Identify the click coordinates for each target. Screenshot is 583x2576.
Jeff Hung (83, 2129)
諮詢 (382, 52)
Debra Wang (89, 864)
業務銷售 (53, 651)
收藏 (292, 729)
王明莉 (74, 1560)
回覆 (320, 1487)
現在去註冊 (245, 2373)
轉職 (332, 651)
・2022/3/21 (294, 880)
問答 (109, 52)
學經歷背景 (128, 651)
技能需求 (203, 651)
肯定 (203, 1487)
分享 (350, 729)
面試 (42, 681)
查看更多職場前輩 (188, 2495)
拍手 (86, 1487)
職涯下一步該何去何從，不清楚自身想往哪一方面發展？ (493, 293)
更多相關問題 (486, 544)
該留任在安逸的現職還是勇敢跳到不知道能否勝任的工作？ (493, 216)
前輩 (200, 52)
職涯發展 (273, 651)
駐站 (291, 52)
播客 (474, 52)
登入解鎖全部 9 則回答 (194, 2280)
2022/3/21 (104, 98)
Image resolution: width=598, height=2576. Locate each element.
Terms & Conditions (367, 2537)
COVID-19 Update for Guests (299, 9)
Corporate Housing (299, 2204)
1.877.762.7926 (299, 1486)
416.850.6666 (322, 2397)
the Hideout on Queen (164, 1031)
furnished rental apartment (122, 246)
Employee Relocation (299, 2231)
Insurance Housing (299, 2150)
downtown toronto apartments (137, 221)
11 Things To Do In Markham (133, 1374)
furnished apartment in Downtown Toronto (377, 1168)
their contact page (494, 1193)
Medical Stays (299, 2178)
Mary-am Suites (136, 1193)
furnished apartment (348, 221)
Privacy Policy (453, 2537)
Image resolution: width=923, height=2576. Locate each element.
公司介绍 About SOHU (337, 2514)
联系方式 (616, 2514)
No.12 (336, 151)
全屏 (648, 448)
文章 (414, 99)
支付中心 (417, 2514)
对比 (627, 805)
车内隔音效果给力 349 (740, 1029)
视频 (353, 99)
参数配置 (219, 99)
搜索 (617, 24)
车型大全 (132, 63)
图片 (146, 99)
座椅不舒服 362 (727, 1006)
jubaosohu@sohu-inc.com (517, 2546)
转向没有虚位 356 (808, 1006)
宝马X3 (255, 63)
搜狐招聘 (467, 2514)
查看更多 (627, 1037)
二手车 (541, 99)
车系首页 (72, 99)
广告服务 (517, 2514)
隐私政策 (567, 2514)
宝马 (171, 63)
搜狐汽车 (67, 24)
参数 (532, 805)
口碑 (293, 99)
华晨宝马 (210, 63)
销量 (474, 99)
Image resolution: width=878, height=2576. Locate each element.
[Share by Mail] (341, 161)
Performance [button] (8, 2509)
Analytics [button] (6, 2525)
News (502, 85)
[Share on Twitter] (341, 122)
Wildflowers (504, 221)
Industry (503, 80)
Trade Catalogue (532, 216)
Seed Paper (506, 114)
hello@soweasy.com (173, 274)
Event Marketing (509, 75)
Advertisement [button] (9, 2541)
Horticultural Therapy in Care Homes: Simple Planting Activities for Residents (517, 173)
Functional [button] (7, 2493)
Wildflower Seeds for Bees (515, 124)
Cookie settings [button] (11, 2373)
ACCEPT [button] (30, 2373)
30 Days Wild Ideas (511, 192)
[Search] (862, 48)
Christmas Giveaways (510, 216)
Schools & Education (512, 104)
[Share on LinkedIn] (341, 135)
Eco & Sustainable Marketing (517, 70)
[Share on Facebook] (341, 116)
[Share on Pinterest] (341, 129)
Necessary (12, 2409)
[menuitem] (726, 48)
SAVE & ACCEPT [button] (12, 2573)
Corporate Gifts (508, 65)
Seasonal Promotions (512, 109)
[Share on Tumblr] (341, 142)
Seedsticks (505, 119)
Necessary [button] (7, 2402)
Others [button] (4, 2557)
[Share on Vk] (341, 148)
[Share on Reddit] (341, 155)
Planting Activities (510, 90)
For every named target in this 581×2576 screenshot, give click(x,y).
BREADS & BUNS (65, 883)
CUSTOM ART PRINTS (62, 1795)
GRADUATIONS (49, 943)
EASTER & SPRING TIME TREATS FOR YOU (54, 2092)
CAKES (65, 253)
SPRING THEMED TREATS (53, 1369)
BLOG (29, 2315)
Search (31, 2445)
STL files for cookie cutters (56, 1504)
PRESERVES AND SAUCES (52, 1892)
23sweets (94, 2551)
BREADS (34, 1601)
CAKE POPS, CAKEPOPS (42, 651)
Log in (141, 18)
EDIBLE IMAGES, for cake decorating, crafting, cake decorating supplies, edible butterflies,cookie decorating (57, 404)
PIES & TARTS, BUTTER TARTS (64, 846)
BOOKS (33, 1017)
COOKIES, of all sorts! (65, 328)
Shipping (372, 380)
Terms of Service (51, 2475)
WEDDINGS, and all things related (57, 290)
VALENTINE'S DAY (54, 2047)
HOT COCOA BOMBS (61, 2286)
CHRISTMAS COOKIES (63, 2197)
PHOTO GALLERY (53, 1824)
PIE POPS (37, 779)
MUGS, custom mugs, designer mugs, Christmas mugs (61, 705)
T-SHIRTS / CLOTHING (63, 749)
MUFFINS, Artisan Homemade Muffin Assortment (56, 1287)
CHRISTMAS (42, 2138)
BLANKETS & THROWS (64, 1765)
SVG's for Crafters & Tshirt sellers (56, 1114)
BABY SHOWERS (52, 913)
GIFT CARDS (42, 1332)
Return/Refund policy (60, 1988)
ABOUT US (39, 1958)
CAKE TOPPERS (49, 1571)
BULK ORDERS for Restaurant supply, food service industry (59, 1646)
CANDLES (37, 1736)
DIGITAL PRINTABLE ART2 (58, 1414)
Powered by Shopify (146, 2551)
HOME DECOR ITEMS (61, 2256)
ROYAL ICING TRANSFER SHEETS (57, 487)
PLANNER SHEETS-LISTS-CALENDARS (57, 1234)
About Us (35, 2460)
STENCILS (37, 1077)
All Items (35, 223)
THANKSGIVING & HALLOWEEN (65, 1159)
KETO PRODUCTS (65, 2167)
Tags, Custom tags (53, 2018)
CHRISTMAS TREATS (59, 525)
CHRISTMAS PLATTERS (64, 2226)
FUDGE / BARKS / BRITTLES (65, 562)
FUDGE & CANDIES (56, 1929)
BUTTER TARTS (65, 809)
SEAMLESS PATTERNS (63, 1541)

## Try it:
Copy out precisely the lines from the line with "學經歷背景 (128, 651)" to the line with "[Share by Mail] (341, 161)" in the material above, including those two lines and omitting all the rest.

## Written reply:
學經歷背景 (128, 651)
技能需求 (203, 651)
肯定 (203, 1487)
分享 (350, 729)
面試 (42, 681)
查看更多職場前輩 (188, 2495)
拍手 (86, 1487)
職涯下一步該何去何從，不清楚自身想往哪一方面發展？ (493, 293)
更多相關問題 (486, 544)
該留任在安逸的現職還是勇敢跳到不知道能否勝任的工作？ (493, 216)
前輩 (200, 52)
職涯發展 (273, 651)
駐站 (291, 52)
播客 (474, 52)
登入解鎖全部 9 則回答 (194, 2280)
2022/3/21 (104, 98)
Image resolution: width=598, height=2576. Locate each element.
Terms & Conditions (367, 2537)
COVID-19 Update for Guests (299, 9)
Corporate Housing (299, 2204)
1.877.762.7926 (299, 1486)
416.850.6666 (322, 2397)
the Hideout on Queen (164, 1031)
furnished rental apartment (122, 246)
Employee Relocation (299, 2231)
Insurance Housing (299, 2150)
downtown toronto apartments (137, 221)
11 Things To Do In Markham (133, 1374)
furnished apartment in Downtown Toronto (377, 1168)
their contact page (494, 1193)
Medical Stays (299, 2178)
Mary-am Suites (136, 1193)
furnished apartment (348, 221)
Privacy Policy (453, 2537)
Image resolution: width=923, height=2576. Locate each element.
公司介绍 About SOHU (337, 2514)
联系方式 (616, 2514)
No.12 (336, 151)
全屏 (648, 448)
文章 (414, 99)
支付中心 (417, 2514)
对比 (627, 805)
车内隔音效果给力 349 (740, 1029)
视频 (353, 99)
参数配置 (219, 99)
搜索 (617, 24)
车型大全 (132, 63)
图片 (146, 99)
座椅不舒服 362 (727, 1006)
jubaosohu@sohu-inc.com (517, 2546)
转向没有虚位 356 (808, 1006)
宝马X3 (255, 63)
搜狐招聘 (467, 2514)
查看更多 (627, 1037)
二手车 (541, 99)
车系首页 (72, 99)
广告服务 (517, 2514)
隐私政策 (567, 2514)
宝马 (171, 63)
搜狐汽车 (67, 24)
参数 (532, 805)
口碑 (293, 99)
华晨宝马 (210, 63)
销量 (474, 99)
Image resolution: width=878, height=2576. Locate each element.
[Share by Mail] (341, 161)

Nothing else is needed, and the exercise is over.